| EXTRACT |
— Start —

In 1790, France was tearing itself apart. The monarchy was crumbling, mobs filled the streets of Paris, and the National Assembly was busy reinventing every institution in the country. And somewhere in the middle of all this chaos, a group of scientists received one of the strangest assignments in history: go measure the Earth so we can fix our rulers.
It sounds absurd. But the story of how the metric system came to be is one of the most remarkable episodes in the history of science. It involves two astronomers risking their lives during a revolution, a seven-year expedition across France and Spain, political intrigue, imprisonment, and a small platinum bar that would change how the entire world measures things.
Before the metric system, measurement was a mess. And not just a mild inconvenience. A genuine, economy-strangling disaster.
The Chaos of Pre-Metric Measurement
Try to imagine doing business in 18th-century France. Every town, every province, every trade guild had its own units of measurement. A pied (foot) in Paris was different from a pied in Lyon. A livre of bread in Marseille weighed something different from a livre in Bordeaux. Historians estimate that France alone used over 250,000 different units of weights and measures.
This was not just a French problem. Across Europe, the situation was equally chaotic:
- England had its own bewildering array of units: furlongs, chains, rods, perches, and gills
- German states each maintained their own measurement standards
- Even within a single city, different markets might use different weights
- Merchants and tax collectors routinely exploited the confusion to cheat customers
The cahiers de doleances (the lists of grievances compiled before the French Revolution) repeatedly demanded measurement reform. Peasants were tired of being swindled. Merchants wanted to trade fairly. Scientists wanted precision. Everyone, it turned out, wanted the same thing: one system, based on something nobody could tamper with.
The Idea: Measure the Earth Itself
The concept was elegant. Instead of basing measurement on the king’s foot or some arbitrary iron bar hanging in a town square, why not base it on nature itself? The new unit of length, the metre, would be defined as one ten-millionth of the distance from the North Pole to the Equator, measured along the meridian passing through Paris.
This was not entirely a new idea. Scientists had been dreaming of universal measurement systems for over a century. Gabriel Mouton, a Lyon clergyman, had proposed something similar in 1670. But it took a revolution to make it happen.
In 1791, the French Academy of Sciences appointed a commission to design the new system. Its members included some of the greatest scientific minds of the age: Lagrange, Laplace, Monge, and Condorcet. They decided that to define the metre precisely, they needed to measure a section of the meridian. The arc from Dunkirk on the northern coast of France to Barcelona on the Mediterranean coast of Spain would do nicely. It spanned nearly ten degrees of latitude, crossing varied terrain, and both endpoints were at sea level.
Two astronomers were chosen for the job: Jean-Baptiste Delambre would measure the northern section from Dunkirk to Rodez, and Pierre Mechain would take the southern section from Rodez to Barcelona.
They expected it would take about a year. It took seven.
Measuring a Meridian During a Revolution
Delambre and Mechain set out in June 1792, equipped with specially built repeating circles, precision instruments designed by Jean-Charles de Borda. Their method was triangulation: they would identify high points across the landscape (church steeples, mountaintops, towers) and measure the angles between them with extraordinary precision.
The timing could not have been worse. France was descending into the Terror. Delambre, working in the north, was repeatedly arrested by suspicious villagers and revolutionary committees. A man on a hilltop pointing a strange instrument at the countryside looked a lot like a spy. He carried papers signed by the king, but the king had been overthrown. He obtained new papers from the Republic, but local authorities did not always recognize them.

— End —

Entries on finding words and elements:
— Start —

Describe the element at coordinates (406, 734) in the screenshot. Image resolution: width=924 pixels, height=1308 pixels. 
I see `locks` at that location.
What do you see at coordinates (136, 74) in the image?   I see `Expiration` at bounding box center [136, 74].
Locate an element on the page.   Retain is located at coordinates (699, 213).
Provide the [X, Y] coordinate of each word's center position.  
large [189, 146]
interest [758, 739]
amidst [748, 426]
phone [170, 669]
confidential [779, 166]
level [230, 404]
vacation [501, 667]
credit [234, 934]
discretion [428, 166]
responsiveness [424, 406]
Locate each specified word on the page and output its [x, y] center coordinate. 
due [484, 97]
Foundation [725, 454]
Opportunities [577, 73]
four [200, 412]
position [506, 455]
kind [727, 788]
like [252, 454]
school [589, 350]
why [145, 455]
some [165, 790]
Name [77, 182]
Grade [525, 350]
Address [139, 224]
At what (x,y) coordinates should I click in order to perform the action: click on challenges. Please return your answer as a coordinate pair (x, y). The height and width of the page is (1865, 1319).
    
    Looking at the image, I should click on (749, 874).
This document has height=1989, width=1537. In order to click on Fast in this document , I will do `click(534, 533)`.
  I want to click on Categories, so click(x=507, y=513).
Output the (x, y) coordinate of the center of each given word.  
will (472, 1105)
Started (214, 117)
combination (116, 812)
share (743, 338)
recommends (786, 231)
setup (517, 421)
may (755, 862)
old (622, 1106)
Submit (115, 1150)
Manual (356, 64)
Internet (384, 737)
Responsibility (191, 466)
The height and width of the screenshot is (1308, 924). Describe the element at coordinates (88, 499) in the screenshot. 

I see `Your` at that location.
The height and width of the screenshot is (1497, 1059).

— End —

| TASK |
Continue the text on the origins of the metric system, picking up after its last sentence.

| RESULT FOR THIS TASK |
Mechain had it even harder. Working in Spain, he was caught when France declared war on Spain in 1793. He was effectively stranded in Barcelona for years. He also suffered a devastating accident when a pump mechanism he was inspecting threw him against a wall, badly injuring him. And then there was his private torment: he discovered a discrepancy in his measurements that he could not resolve. He became obsessed with this tiny error, and it haunted him for the rest of his life.
Back in Paris, the revolution consumed several of the scientists who had launched the project. Condorcet was arrested and died in prison. Lavoisier, the great chemist who had contributed to the measurement reform, was guillotined in 1794. The Academy of Sciences itself was abolished as an elitist institution.
The Provisional Metre
The government could not wait seven years for a unit of measurement. In 1793, they adopted a provisional metre based on earlier, less precise measurements of the Earth. This temporary standard was used to begin manufacturing metre sticks and introducing the new system to the public.
The reception was mixed, to put it kindly. French citizens were confused and resistant. They clung to their familiar measures. Market vendors were fined for not using the new units. It would take decades, and Napoleon’s eventual endorsement, before the metric system truly took hold even in France.
The Final Calculation
Delambre and Mechain finally completed their measurements in 1798. An international conference was convened in Paris to review the results and establish the definitive metre. Scientists from allied and neutral nations attended, though not from Britain, which was at war with France.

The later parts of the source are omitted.